ROE 1 Truancy Referrals Drop for First Time in Years
Truancy referrals through ROE 1's Abolish Chronic Truancy program dropped for the first time in years, a signal that west-central Illinois families are getting needed support before cases reach formal hearings.

For the first time in several years, the number of truancy referrals handled by Regional Office of Education #1 fell, a milestone that officials say reflects growing early intervention across the six-county region that includes Morgan County and Jacksonville.
ROE #1, administered by Regional Superintendent Jill Reis, serves Adams, Brown, Cass, Morgan, Pike, and Scott Counties through its Abolish Chronic Truancy program, known as the ACT Program. Under Illinois law, a student who accumulates nine unexcused absences, equal to five percent of the 180-day school year, qualifies as chronically truant and triggers a mandatory referral to the regional office. That the volume of those referrals declined marks a notable shift after years of steady growth.
The ACT program operates on a stepped approach designed to resolve attendance problems before families face formal proceedings. ROE specialists send three successive notices to families showing emerging truancy patterns. If absences continue, families receive a Notice to Appear for a hearing at the regional office, where staff examine what has gone wrong and develop a service plan. That plan can require referral to outside agencies for assessment or counseling. Court involvement becomes an option only when those earlier steps fail.

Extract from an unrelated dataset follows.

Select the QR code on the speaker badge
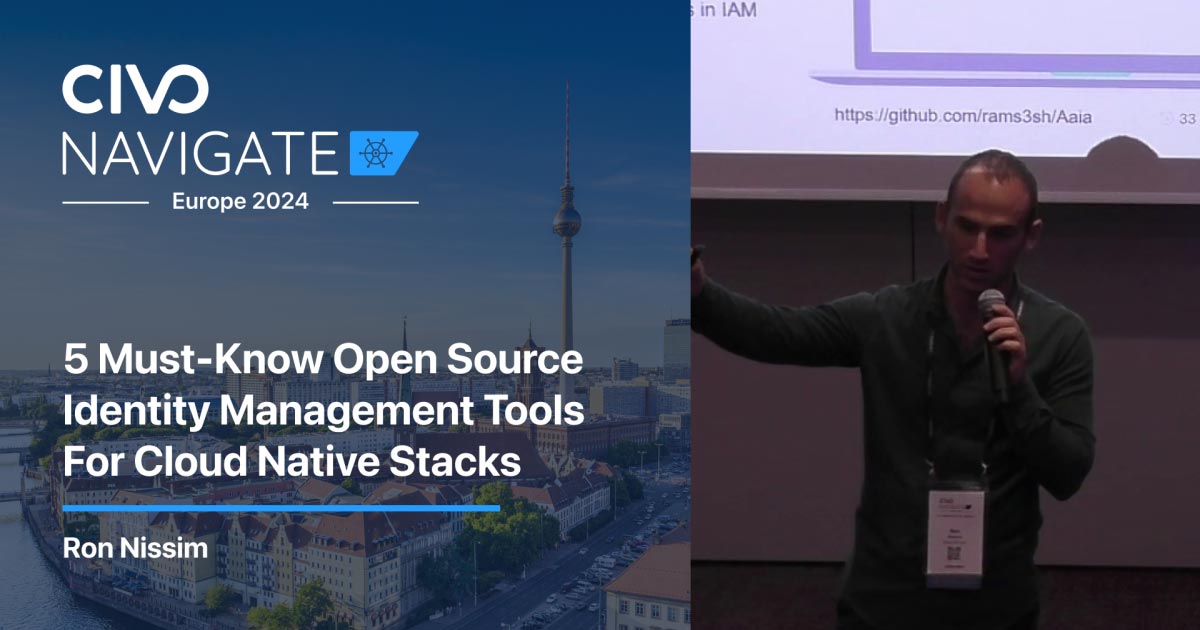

The implication of fewer referrals is that more families are finding traction earlier in that process, either through school-level support or through community services, before cases escalate to the ROE.
For Morgan County families dealing with attendance struggles, the ROE 1 satellite office in Jacksonville serves as a direct point of contact. Information on the ACT program and the referral process is available at roe1.net. Families are encouraged to reach out before a referral is filed; the intervention process is designed to help, not punish, and earlier contact gives students the best chance of resolving attendance barriers before a formal record follows them.